Kulihat, air dari matanya deras mengalir disertai sengguknya. Seakan masa lalu dan bayang ibunya yang bagai arwah gentayangan terus mengejarnya. Sesal hadir dalam hatinya. Tak mau lepas seperti mataku yang juga tak jauh beda-basah ketika melihat dua mata birunya.

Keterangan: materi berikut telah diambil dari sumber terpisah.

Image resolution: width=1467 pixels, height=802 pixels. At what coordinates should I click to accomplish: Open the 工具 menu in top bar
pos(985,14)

Biru dari matanya membawa kisah kelabu. Bukan seperti arti warna biru pada umumnya yang dianggap sebagai kecerahan dan gairah. Dia tak tahu pasti kenapa biru dianggap seperti itu. Apa mungkin karena biru diibaratkan seperti laut yang kemudian memantul pada hamparan langit, lalu berbaur dengan putih awan. Langit selalu berarti kecerahan dan tanda riang bagi sebagian besar orang. Tapi perempuan itu tak pernah tahu akan hal itu sejak dirinya berada di tempatnya sekarang. Yang dia tahu hanya langit yang gelap bercampur dengan nikmat sesaat. Langit hanya penanda waktunya bekerja. Langit bukan untuk mengerti bahwa hidupnya benar-benar hidup.

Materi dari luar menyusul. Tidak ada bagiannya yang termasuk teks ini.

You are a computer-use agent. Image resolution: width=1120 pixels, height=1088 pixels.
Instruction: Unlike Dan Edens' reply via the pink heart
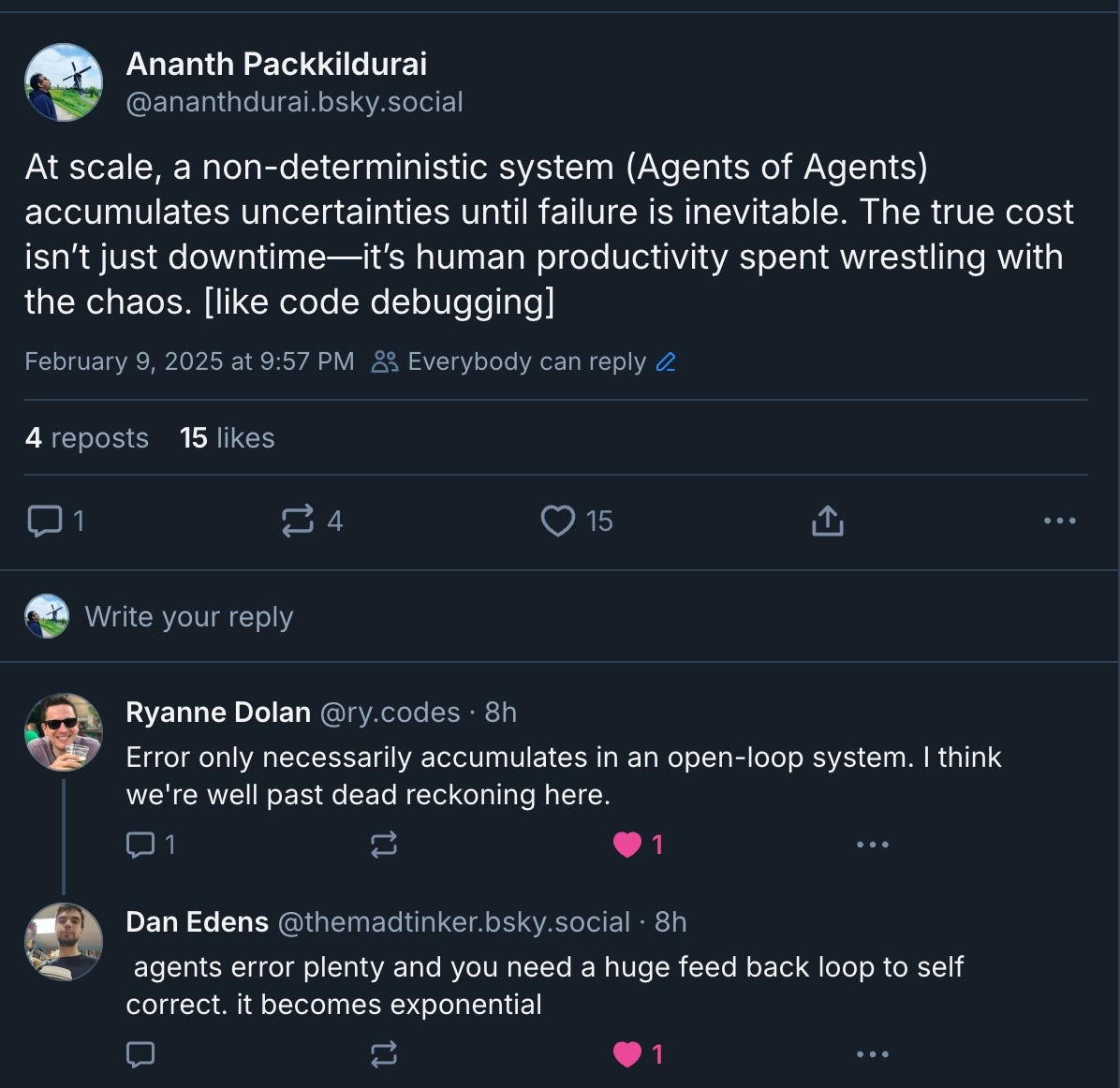[628, 1053]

Lagu Blue Moon yang lembut tak mau beralih ke lagu lain. Sorot mata perempuan itu terus tajam dan menusuk mataku. Dari sorot itu pula, bayang akan ibu terus menggiris di dalam ingatannya. Bayang itu menjalar pada hati dan membuahkan tekadnya untuk pulang ke kampung halaman barang sekali menengok makam ibu. Tapi dia berpikir bagaimana cara lepas dari jerat hitam yang selama ini membelenggunya. Bak sudah menjadi ketetapan untuknya terus berkutat dalam lubang hitam. Toh, jika dia bisa lari dari tempat ini bisakah dia diterima oleh orang lain. Menutupi bangkai serapat mungkin lambat laun baunya akan menyengat hidung juga, seperti bau alkohol yang menguar di ruangan ini. Jika dia memilih untuk kembali ke kampung halamannya, apakah di sana masih ada rumah untuknya. Memang secara fisik bangunan peninggalan ayah dan ibunya masih ada. Tapi bukankah rumah adalah tempat di mana diri sendiri merasa dirindukan. Mungkin ada satu yang merindukannya, yaitu makam ibu. Namun rasa menyesal dan malu jelas akan hinggap dalam dirinya ketika dia bersimpuh di tepi kubur ibu. Mungkin juga bukan hanya dia yang malu namun ibunya juga, akankah ada orangtua yang mau menerima anaknya yang bekerja dengan menjajakan tubuh dan menuruti nafsu sesaat para lelaki yang merasa tak terpuaskan.

Air matanya semakin berlinang tapi sengguknya sudah tak terdengar. Dia kembali menatapku setelah aku terpaku dalam tunduk. Matanya membawa binar. Mungkin saja ibunya akan membuka maaf untuknya. Dia berpikir, seburuk apapun yang dilakukan seorang anak saat ini, tidak akan ada ibu yang menutup pintu hati untuk darah dagingnya sendiri. Satu tekad yang terlihat dari mata birunya hanya ingin bertemu ibu.

***

Di telingaku Blue Moon masih saja mengalun. Namun bunyi lagu itu terdengar sayup dan kurang jelas. Kulepaskan pisau yang sedari tadi menancap di perutku. Semua perlahan menghitam dan gelap. Perlahan kulepas pandanganku dari cermin yang sedari tadi aku tatap.